We had a nice dinner and Baby Girl and Honey discussed how they were going to have to deal with “Mama and her hormones” EVERY day for NINE WHOLE MONTHS. Oh, the horror!! I mean, I have to deal with them and their dirty laundry every day for at least the next EIGHTEEN YEARS!!!!!! I think I’m the one getting ripped off so what the heck do they have to whine about (see, a little irritable).

Anyway, we get in the car to head home and I was driving. Honey and Baby Girl get into one of there normal back and forth “You pooted” “Nu Uh, You pooted” “No I didn’t, YOU did” “No Daddy, YOU DID IT” and as delightful as this is to listen to EVERY time we get in the car, I really wasn’t feeling the joy on this particular evening. Baby Girl threatens to throw her empty Coke can at Honey and he tells her she’d better not. He then picks up a bag of mini muffins from my console and chunks them in the backseat at Baby Girl! I snapped.

I started yelling about how my vehicle was NOT and amusement park and there was going to be no flying objects in MY car while I was driving. Furthermore, I would pull MY car over, jerk them BOTH out, whip their butts and leave them to walk home if anything else was hurled in my vehicle. I mean I was really letting them have it…….na na nana nanana na na!

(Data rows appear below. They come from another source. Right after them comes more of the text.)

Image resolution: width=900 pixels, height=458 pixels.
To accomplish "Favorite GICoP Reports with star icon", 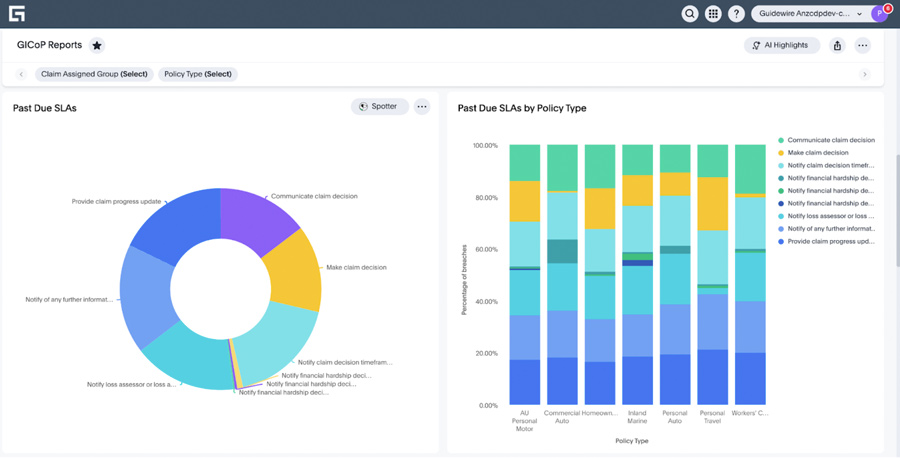I will (97, 45).
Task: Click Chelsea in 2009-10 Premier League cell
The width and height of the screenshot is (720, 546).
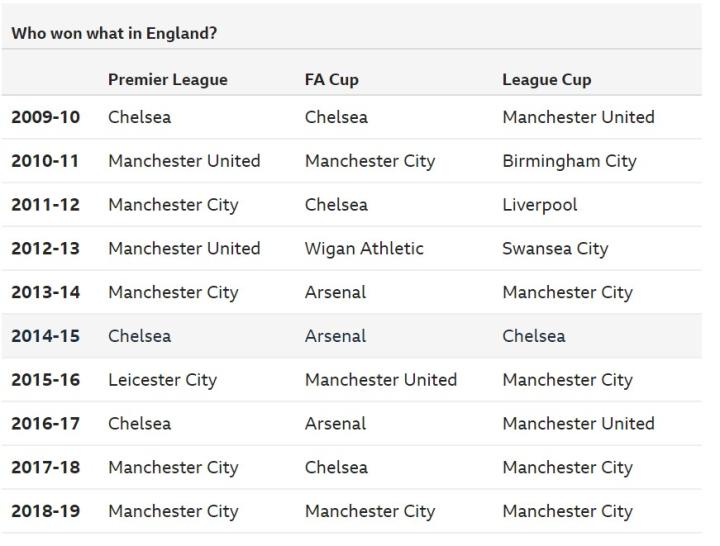Action: click(139, 117)
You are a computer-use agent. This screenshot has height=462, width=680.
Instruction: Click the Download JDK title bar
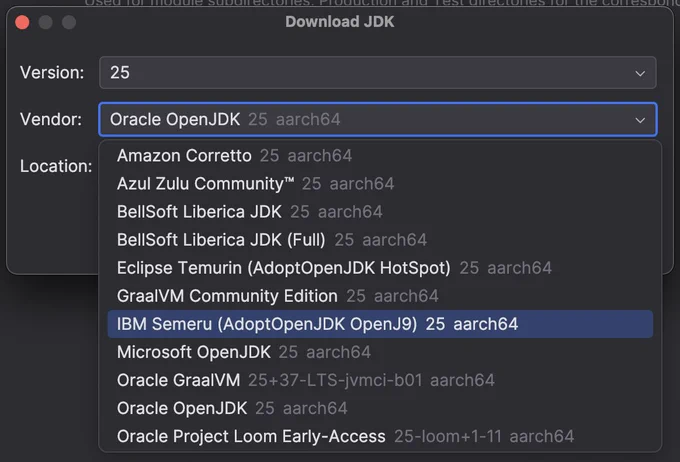[340, 22]
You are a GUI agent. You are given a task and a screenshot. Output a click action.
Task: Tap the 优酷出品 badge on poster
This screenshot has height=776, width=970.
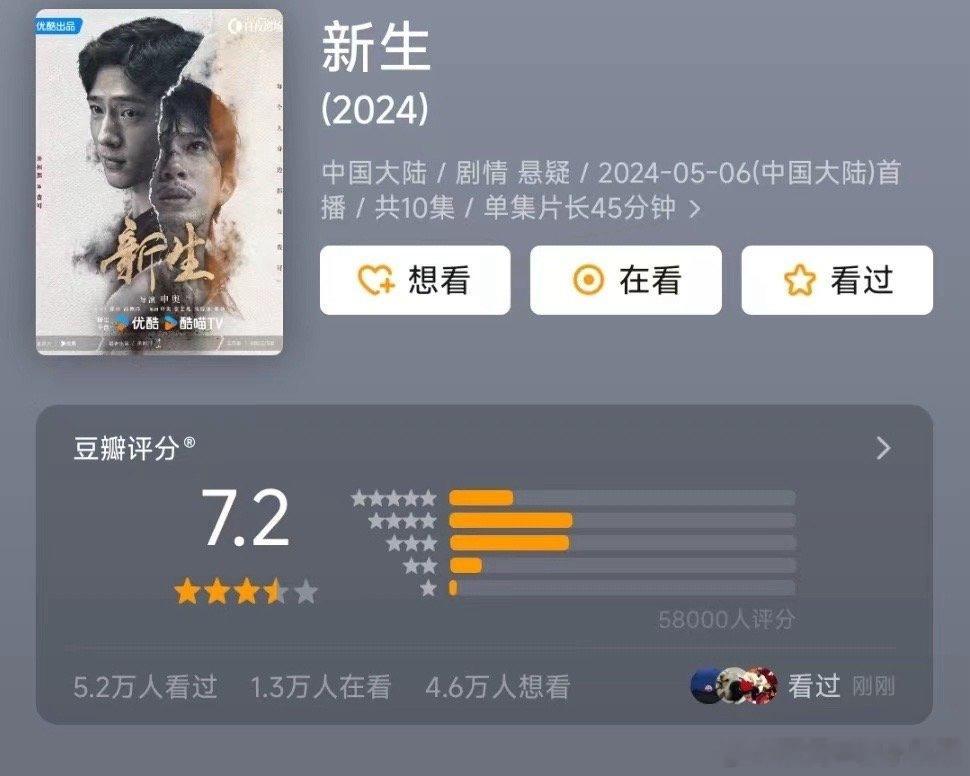(57, 26)
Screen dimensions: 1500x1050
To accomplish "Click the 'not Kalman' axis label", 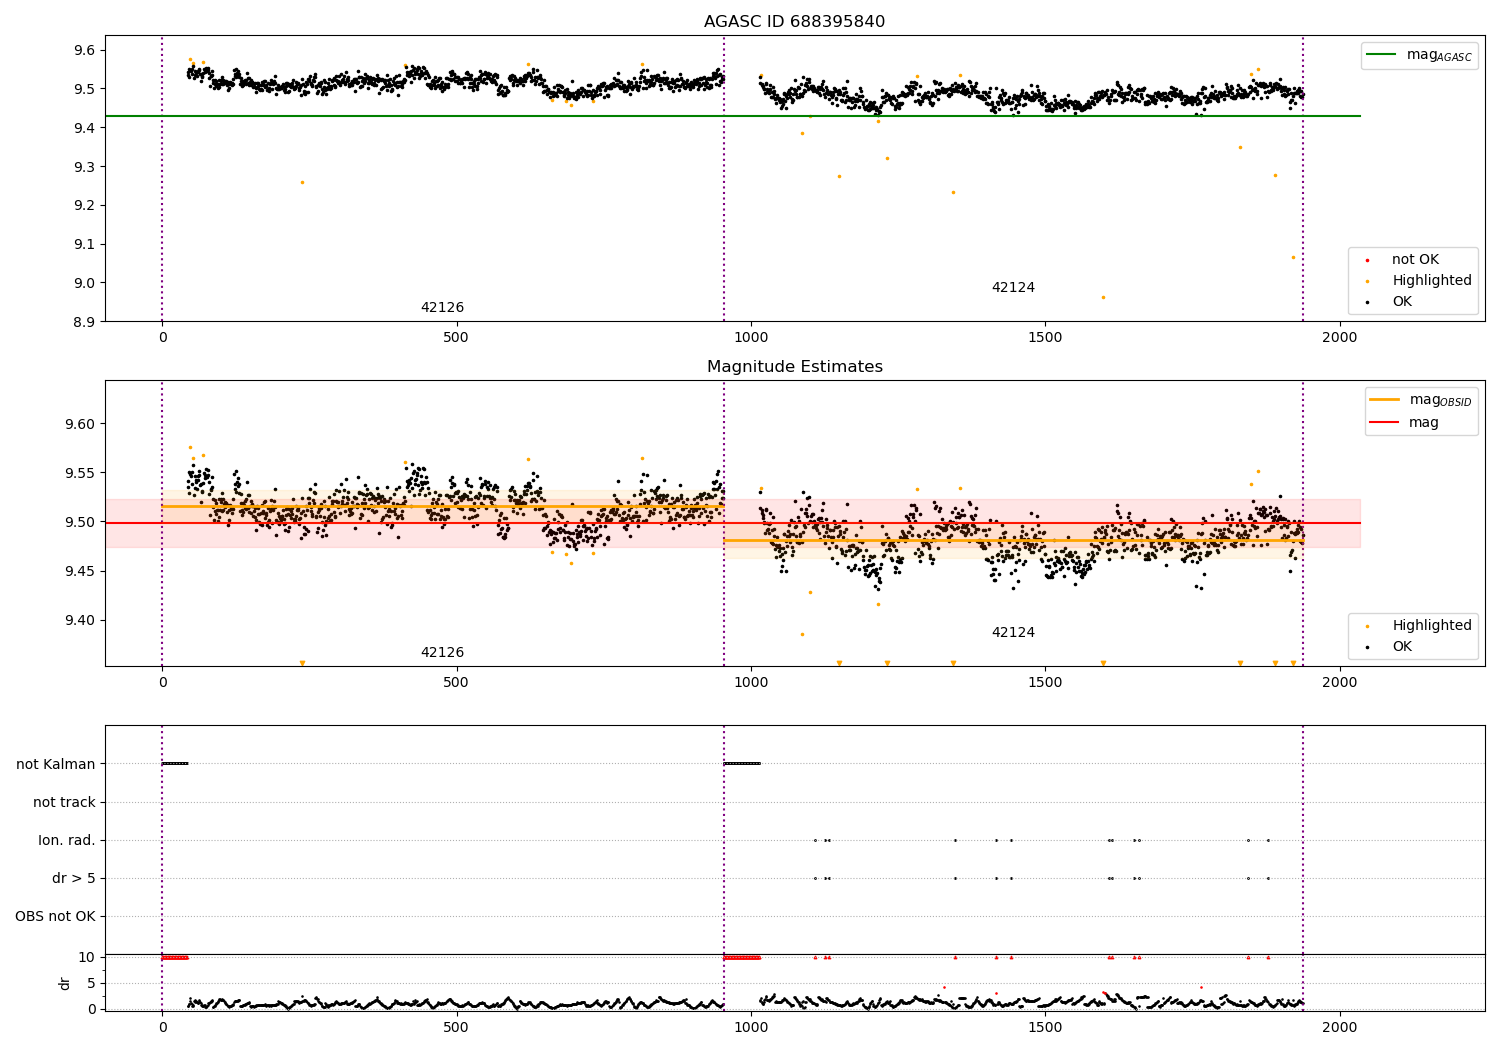I will pos(56,764).
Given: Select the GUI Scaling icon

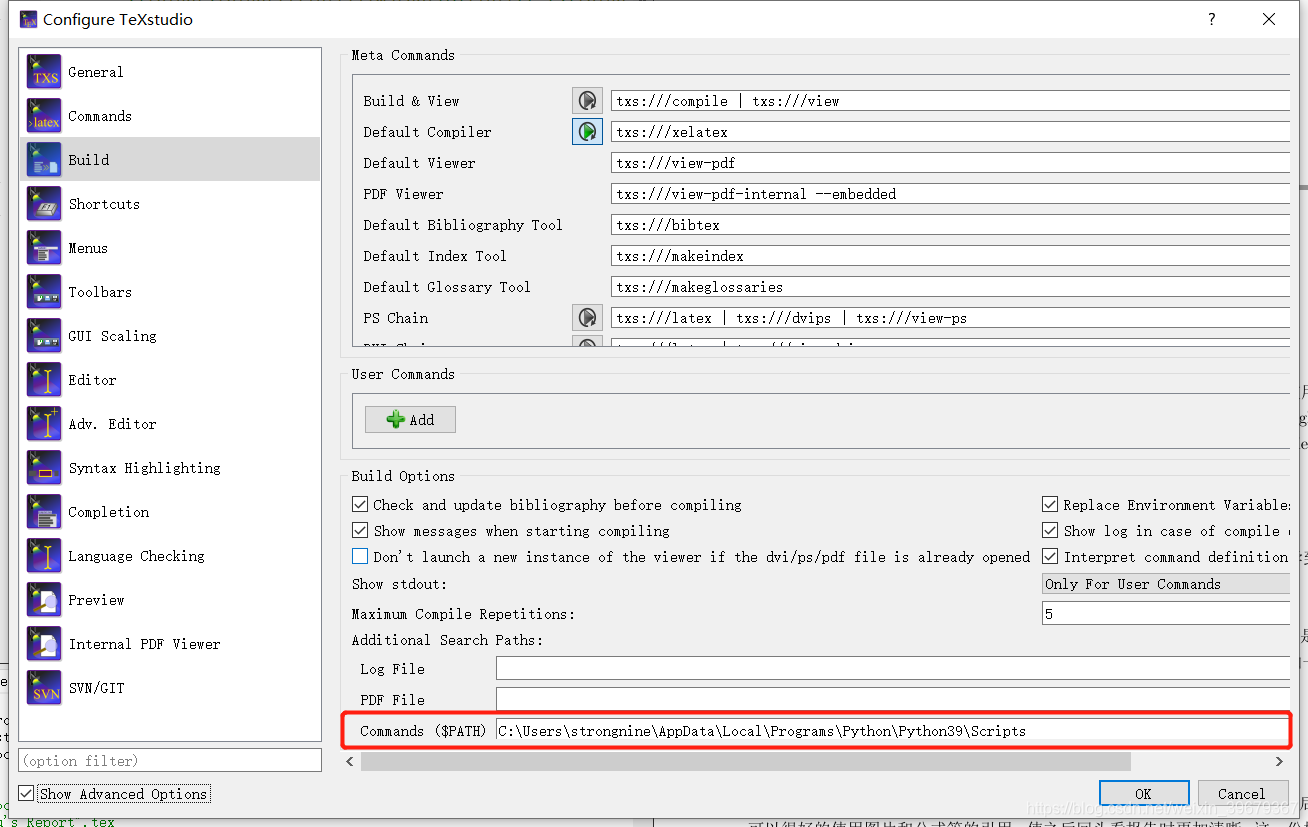Looking at the screenshot, I should (44, 336).
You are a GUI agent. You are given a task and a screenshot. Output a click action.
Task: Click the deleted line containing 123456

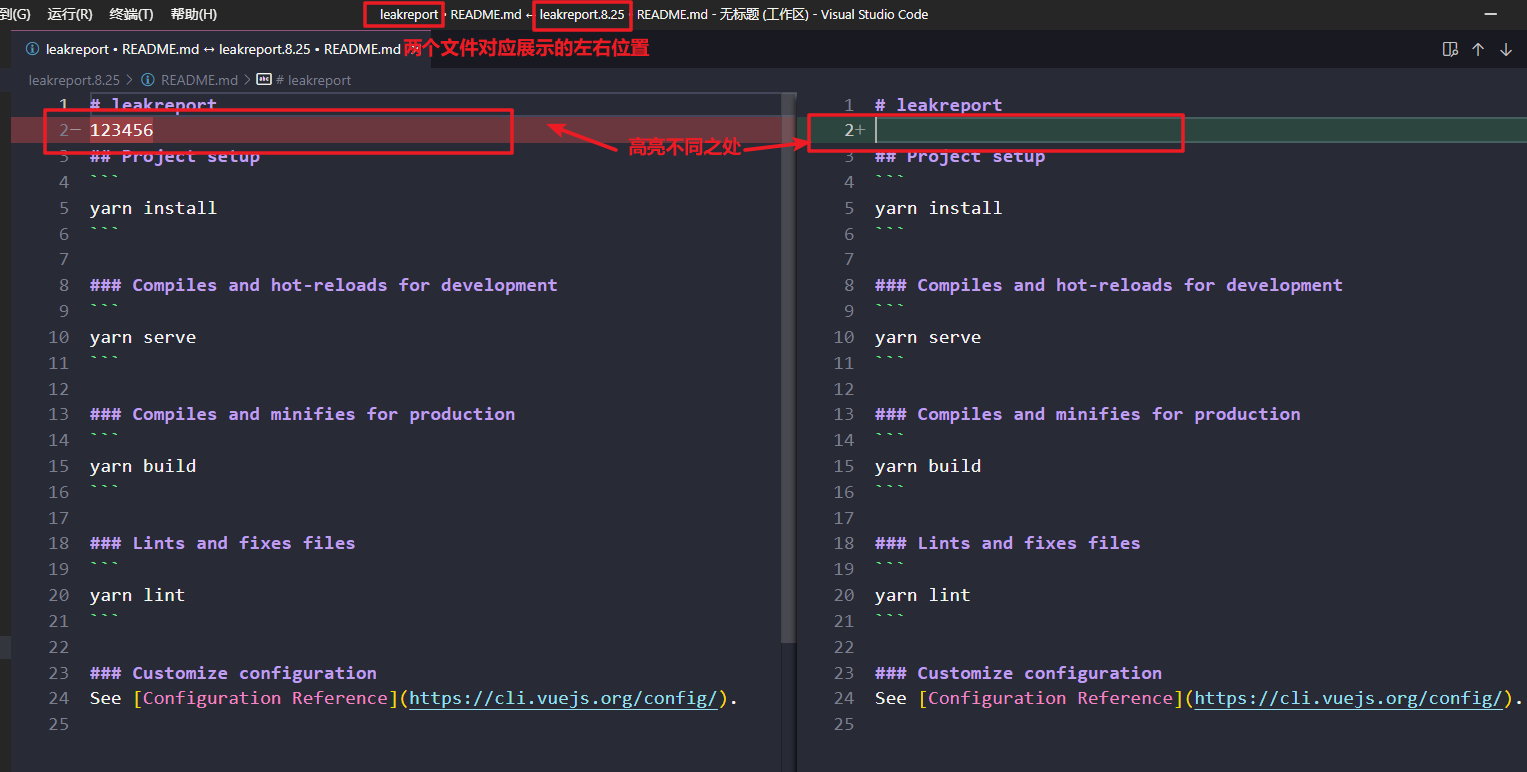coord(120,129)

Honey looks in the back seat at Baby Girl and says, “Baby Girl, THOSE are hormones”. Without skipping a beat Baby Girl holds up the bag and says, “No Daddy, these are mini muffins – they’re blueberry”. Needless to say I did pull my car over because I was laughing so there were tears streaming down my face and I couldn’t see. Not to mention that I had to pee so bad I was tempted to squat behind one of those 18 wheelers that park behind the mall.

We made it home safe and dry. Baby Girl had experienced her first major pregnancy “fit” and we’d all had a bonding moment. We also coined another new phrase. Ever since that night, any time I seem a little bit irritated, Honey always asks if he should leave the room before I start throwing muffins. My standard answer is YES!!!!